Şok geçirdim! Bu kadar beklemiyordum!
Kürt vatandaşlarımızın “Bay Kemal”e gösterdiği ilgiye şaşırıp kaldım...
Bir zamanlar Ankara’dan öteye gidemeyen “Bay Kemal”, konvoylarla, davul ve zurnalarla karşılanıyor!
Bunu bir gösterge kabul edebilir miyiz?
Evet, ama çok da güvenmemek gerekir...
Ben hala “Bay Kemal”in Cumhurbaşkanı adayı olmayacağı, olmaması gerektiği görüşündeyim...
Artılarla, eksiler toplanmalı, sonuca bakılmalı...

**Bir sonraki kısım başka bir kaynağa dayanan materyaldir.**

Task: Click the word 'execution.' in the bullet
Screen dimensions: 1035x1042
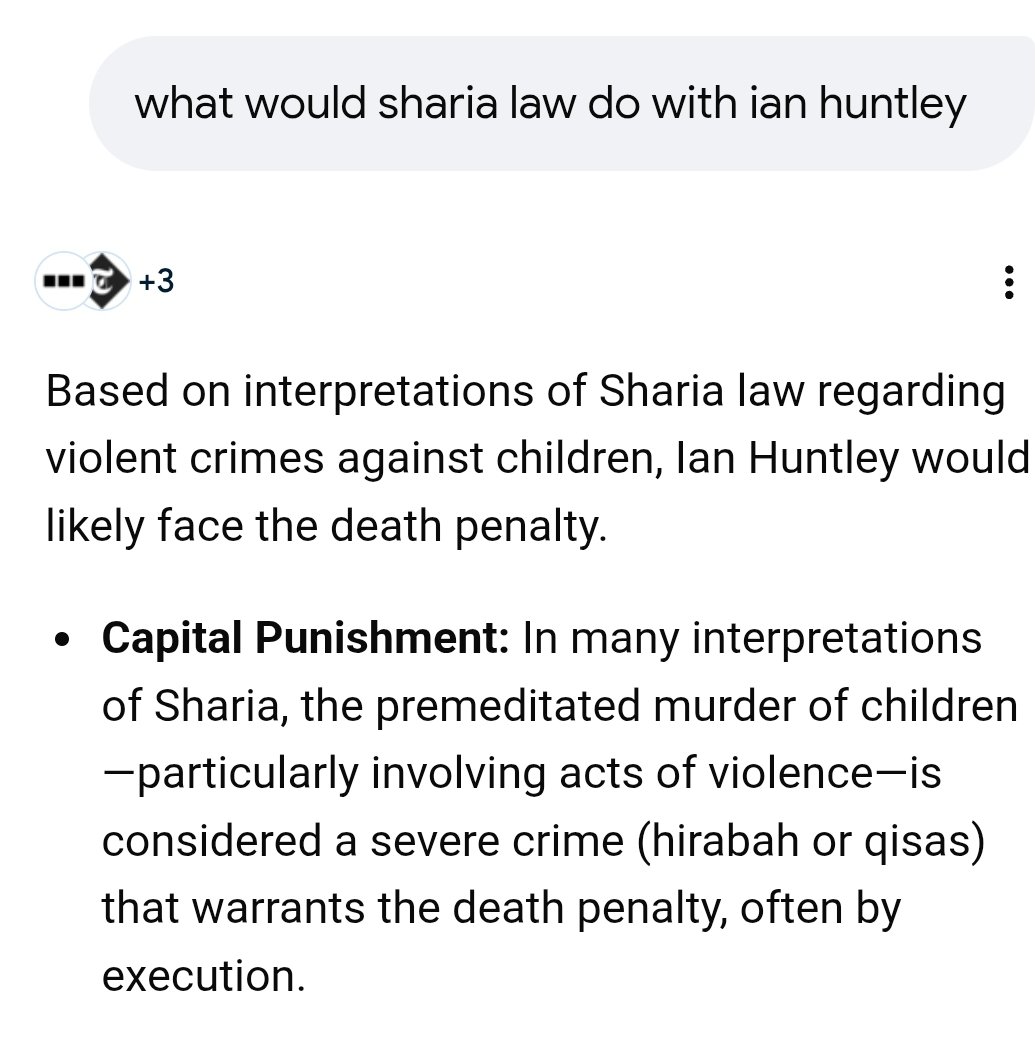Action: (x=203, y=977)
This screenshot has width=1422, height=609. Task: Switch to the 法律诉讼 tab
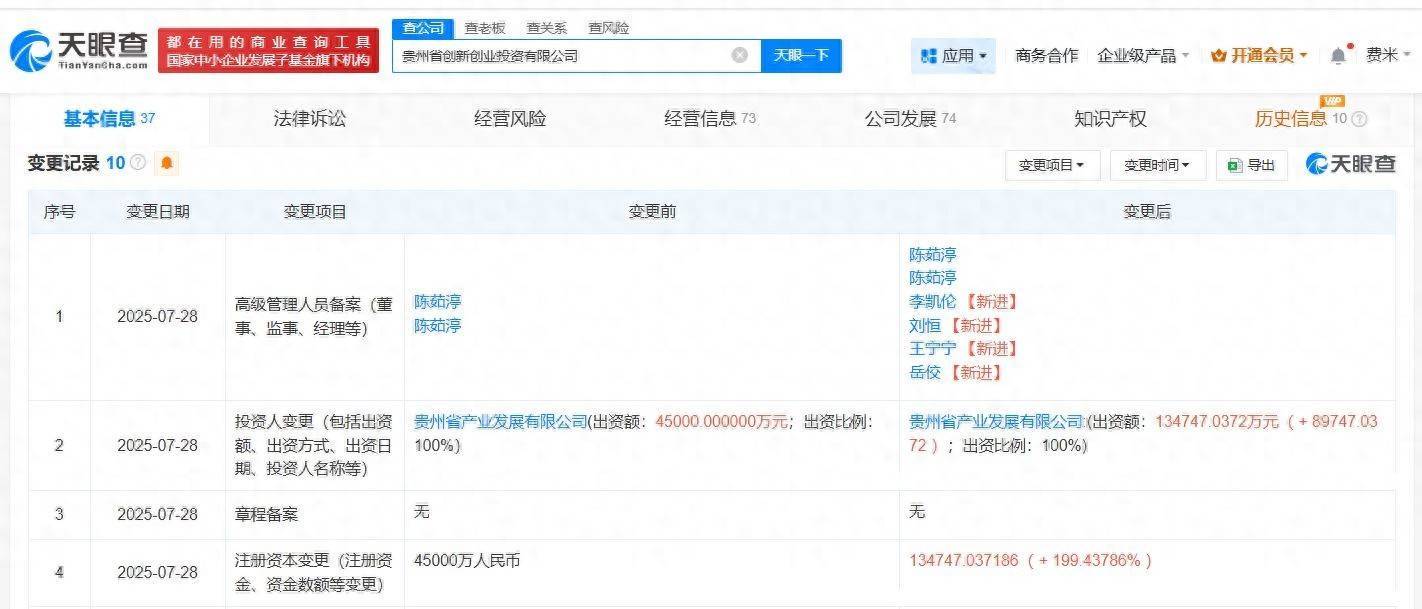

Çok şaşırdım, MHP Genel Başkanı Devlet Bahçeli’nin, “CHP Genel Başkanı Kemal Kılıçdaroğlu'nun Diyarbakır ziyareti, yaşanan ibretlik sahneleri, yapılan ilkesiz açıklamaları, yaygınlaşan itibarsız tavırları deşifre etmekle kalmamış, bölücülüğün CHP bünyesine nasıl tutunduğunu belgelemiş, resmetmiş ve teyit etmiştir” cümlelerine mana veremedim...
Bu Kılıçdaroğlu’ndan çok mu çekiniyorlar da, mantık dışı cümleler kurup, suçlamalarda bulunuyorlar!
Bence “Cumhur İttifakı”, Kılıçdaroğlu’nun adaylığının önünü açarsa, şanslarını artırırlar!
Yoksa, bu gidişle Kılıçdaroğlu bile seçilebilecek!